# Fun blender drinks for kids?



## ShadowMom (Jun 25, 2004)

Does anyone know of fun drinks one can make at home, either mixed drinks or blender-type ones, that kids love?

I have found a few online but they mainly use koolaid and such.

I imagine it would be really easy, but if I had a starting recipe or two with the right proportions or some good ideas I could tweak them or modify them...

Surely, with a blender, I could make a slushy-like drink?

TIA for any suggestions.


----------



## Storm Bride (Mar 2, 2005)

What about smoothies?

If you want something more like a slushie, I do one for us that ds2 loves.
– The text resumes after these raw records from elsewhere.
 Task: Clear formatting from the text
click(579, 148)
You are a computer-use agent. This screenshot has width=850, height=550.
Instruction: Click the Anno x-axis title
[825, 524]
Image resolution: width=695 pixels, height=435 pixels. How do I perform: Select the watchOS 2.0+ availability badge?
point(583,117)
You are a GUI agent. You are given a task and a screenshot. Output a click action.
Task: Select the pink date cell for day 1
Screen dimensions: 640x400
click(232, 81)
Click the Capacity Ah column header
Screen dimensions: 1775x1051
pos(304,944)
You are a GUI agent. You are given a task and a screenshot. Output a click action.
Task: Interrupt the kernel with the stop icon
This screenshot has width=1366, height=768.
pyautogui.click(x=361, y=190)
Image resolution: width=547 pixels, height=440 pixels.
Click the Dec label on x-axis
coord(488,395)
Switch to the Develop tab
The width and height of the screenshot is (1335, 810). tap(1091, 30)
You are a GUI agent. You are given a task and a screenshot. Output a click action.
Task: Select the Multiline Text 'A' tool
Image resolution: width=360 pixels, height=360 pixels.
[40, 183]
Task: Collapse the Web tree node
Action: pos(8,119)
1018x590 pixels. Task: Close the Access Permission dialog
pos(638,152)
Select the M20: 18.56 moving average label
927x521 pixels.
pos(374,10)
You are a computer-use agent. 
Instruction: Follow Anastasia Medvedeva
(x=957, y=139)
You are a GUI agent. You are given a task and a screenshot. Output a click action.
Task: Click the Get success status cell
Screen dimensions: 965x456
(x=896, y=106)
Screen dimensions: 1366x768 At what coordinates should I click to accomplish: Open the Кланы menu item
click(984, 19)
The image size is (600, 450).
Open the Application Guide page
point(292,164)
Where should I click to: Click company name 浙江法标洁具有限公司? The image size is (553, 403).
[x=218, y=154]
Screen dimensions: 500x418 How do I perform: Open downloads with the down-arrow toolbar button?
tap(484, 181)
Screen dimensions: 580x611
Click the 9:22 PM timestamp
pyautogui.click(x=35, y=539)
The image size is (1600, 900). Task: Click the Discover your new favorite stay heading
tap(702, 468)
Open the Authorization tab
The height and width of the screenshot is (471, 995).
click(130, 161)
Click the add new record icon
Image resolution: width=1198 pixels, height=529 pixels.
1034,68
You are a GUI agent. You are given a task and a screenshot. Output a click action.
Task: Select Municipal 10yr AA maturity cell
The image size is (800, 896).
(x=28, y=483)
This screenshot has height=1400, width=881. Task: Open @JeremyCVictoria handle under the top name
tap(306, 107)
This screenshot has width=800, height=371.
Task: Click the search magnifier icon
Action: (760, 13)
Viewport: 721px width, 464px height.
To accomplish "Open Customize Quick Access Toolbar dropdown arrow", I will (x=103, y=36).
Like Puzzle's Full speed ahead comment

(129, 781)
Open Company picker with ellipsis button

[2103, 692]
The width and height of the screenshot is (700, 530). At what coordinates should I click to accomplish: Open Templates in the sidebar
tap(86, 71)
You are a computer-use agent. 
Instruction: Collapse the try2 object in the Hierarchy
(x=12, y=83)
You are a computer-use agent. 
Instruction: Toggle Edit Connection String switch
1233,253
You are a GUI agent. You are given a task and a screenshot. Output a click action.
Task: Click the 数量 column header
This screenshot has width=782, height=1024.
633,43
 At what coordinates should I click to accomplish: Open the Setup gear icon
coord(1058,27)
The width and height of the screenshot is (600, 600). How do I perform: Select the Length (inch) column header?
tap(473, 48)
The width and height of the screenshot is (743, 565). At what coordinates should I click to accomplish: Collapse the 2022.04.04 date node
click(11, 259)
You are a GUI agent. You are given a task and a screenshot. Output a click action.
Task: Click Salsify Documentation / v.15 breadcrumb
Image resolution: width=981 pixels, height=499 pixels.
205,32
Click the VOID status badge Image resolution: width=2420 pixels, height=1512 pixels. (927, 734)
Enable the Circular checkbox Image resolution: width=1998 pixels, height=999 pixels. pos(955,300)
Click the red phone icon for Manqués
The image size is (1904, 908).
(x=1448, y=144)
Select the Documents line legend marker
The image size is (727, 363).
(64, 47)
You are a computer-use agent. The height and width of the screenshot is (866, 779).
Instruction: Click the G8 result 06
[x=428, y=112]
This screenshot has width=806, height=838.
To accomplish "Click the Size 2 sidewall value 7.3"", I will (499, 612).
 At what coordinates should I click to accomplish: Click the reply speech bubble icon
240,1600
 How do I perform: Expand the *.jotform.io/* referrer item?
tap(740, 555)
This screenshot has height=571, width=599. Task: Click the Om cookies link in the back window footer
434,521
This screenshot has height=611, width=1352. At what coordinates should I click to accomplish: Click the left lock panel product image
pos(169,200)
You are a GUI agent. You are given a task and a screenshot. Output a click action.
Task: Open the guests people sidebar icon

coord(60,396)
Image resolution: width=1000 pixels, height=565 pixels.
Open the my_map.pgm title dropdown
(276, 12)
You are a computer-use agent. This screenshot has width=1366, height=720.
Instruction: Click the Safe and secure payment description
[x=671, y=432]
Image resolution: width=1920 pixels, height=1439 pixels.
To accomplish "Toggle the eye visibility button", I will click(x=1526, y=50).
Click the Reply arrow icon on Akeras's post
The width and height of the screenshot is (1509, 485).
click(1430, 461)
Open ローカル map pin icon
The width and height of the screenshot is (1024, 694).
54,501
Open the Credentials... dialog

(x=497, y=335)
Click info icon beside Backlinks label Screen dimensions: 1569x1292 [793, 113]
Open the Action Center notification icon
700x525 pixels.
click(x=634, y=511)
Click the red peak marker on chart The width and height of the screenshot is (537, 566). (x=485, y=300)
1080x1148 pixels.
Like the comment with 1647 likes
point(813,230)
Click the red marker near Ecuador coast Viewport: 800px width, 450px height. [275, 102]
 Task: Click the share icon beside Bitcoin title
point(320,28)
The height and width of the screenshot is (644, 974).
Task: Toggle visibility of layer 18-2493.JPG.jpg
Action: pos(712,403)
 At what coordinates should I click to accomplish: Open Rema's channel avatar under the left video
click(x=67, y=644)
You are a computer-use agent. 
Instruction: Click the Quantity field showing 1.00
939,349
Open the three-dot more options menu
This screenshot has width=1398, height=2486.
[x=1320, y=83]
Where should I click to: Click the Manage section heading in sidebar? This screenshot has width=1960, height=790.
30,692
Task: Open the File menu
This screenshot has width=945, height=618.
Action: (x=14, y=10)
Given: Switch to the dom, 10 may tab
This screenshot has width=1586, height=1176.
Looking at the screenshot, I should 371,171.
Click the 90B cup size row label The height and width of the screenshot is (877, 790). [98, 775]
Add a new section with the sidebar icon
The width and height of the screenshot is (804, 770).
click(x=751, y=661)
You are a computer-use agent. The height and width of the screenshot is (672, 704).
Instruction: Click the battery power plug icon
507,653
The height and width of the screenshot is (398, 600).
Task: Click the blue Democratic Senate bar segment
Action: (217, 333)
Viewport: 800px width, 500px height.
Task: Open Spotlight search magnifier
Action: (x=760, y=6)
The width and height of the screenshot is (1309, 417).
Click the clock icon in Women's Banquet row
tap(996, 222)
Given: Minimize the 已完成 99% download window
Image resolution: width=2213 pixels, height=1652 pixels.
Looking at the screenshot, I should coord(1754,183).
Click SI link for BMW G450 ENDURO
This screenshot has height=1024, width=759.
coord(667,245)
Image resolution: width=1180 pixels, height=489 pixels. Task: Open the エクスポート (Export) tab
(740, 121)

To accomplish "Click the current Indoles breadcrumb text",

DD doesn't care for it, though.

One peeled grapefruit, in sections.
1/2 cup of orange juice
1 Tbsp. lime juice
Honey to taste (about 1 Tbsp.)
1 to 1 1/2 cups ice cubes

I find it really refreshing on a hot day.


----------



## AFWife (Aug 30, 2008)

subbing


----------



## notjustmamie (Mar 7, 2007)

We make fruit smoothies in the food processor (I assume our recipe would work in the blender, too, though):

3 c frozen berries (chop before measuring if they are larger, such as strawberries)
1 banana
1½ c milk (adding more if it's too thick)

Makes 2-16 oz or 4-8 oz smoothies


----------



## Kinguk (Jun 26, 2008)

I make smoothies a couple of times a week and the toddlers get so excited when they see the blender out.

I use equal parts milk, plain yogurt, frozen berries (about 1/2 cup of each) and then a whole banana...you could use half a banana. Then, if I'm feeling really spicy I'll add a sploosh of juice from concentrate. Like the tots say, "me-yum, me-yum, me-yum"


----------



## Storm Bride (Mar 2, 2005)

Quote:


Originally Posted by *notjustmamie* 
We make fruit smoothies in the food processor (I assume our recipe would work in the blender, too, though):

3 c frozen berries (chop before measuring if they are larger, such as strawberries)
1 banana
1½ c milk (adding more if it's too thick)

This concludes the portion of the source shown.